TEXT

Top Abstract Text References

Many types of metal waste are produced from nonferrous industries such as mining and surface treatments; in general, physicochemical and biotechnological methods are available to treat these wastes. For most metals, global mineral reserves are substantial, and environmental protection, and not metal acquisition, is the major consideration in wastewater treatment. In contrast, the platinum group metals (PGM) are highly valuable, but their "clean" recovery from waste has not received high priority. The routine use of PGM, especially Pt and Pd, is increasing due their widespread and often obligatory use in automotive catalytic converters. With approximately 5 g of PGM per catalyst, the consumption of Pt and Pd together was 7 × 10⁴ kg in 1994, with only 1 × 10⁴ kg recovered (1).

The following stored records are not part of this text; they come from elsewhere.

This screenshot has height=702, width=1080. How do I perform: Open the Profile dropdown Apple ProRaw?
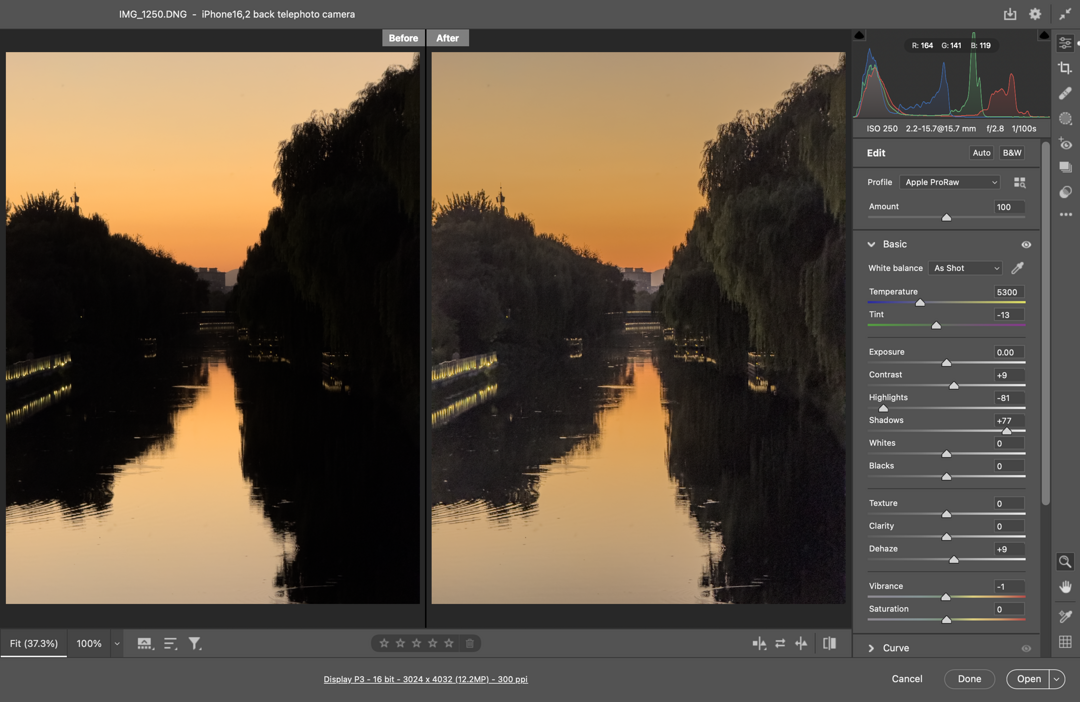(949, 183)
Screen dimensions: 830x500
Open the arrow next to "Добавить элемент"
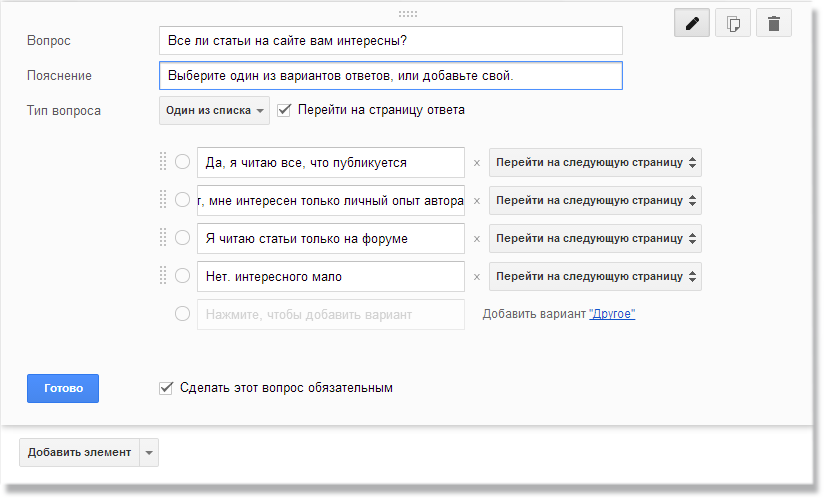[149, 452]
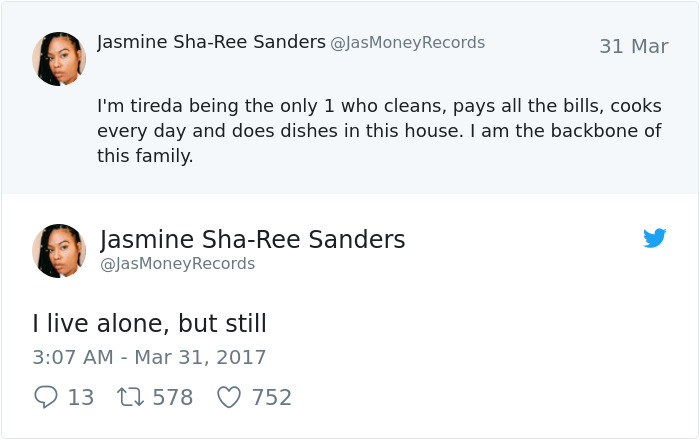
Task: Click the reply speech bubble icon
Action: [x=45, y=397]
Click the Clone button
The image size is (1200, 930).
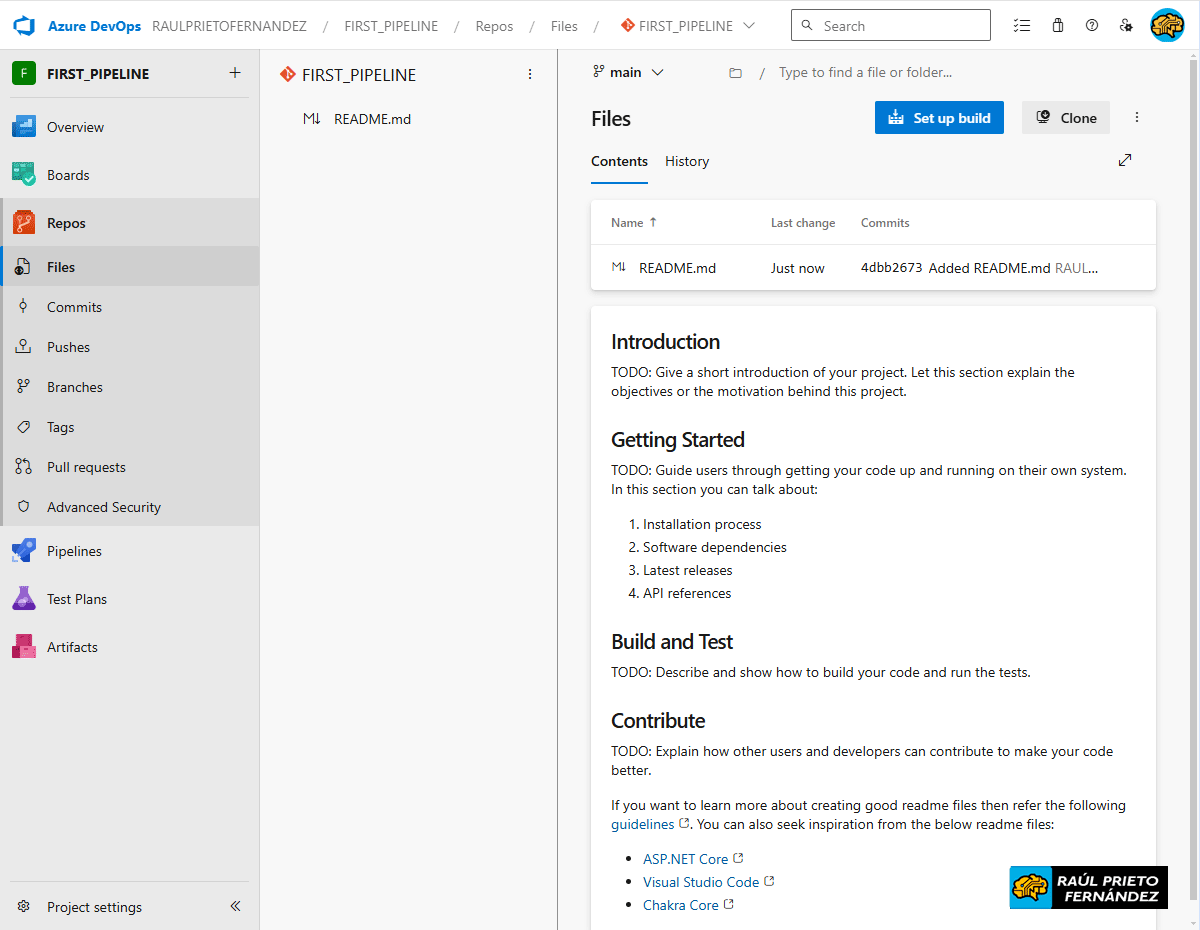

Chemical treatments for reclaiming PGM are made difficult by their complex solution chemistry. Precipitation techniques are not readily applicable. Solvent extraction techniques have been developed with, for example, 8-hydroxyquinoline or tributyl phosphate (4, 8). Solvent extraction requires substantial plant investment and is costly, and the solvents may be toxic. Electrochemical recovery of PGM is feasible, but recovery of the thin metal film deposit from the electrode may limit industrial adoption.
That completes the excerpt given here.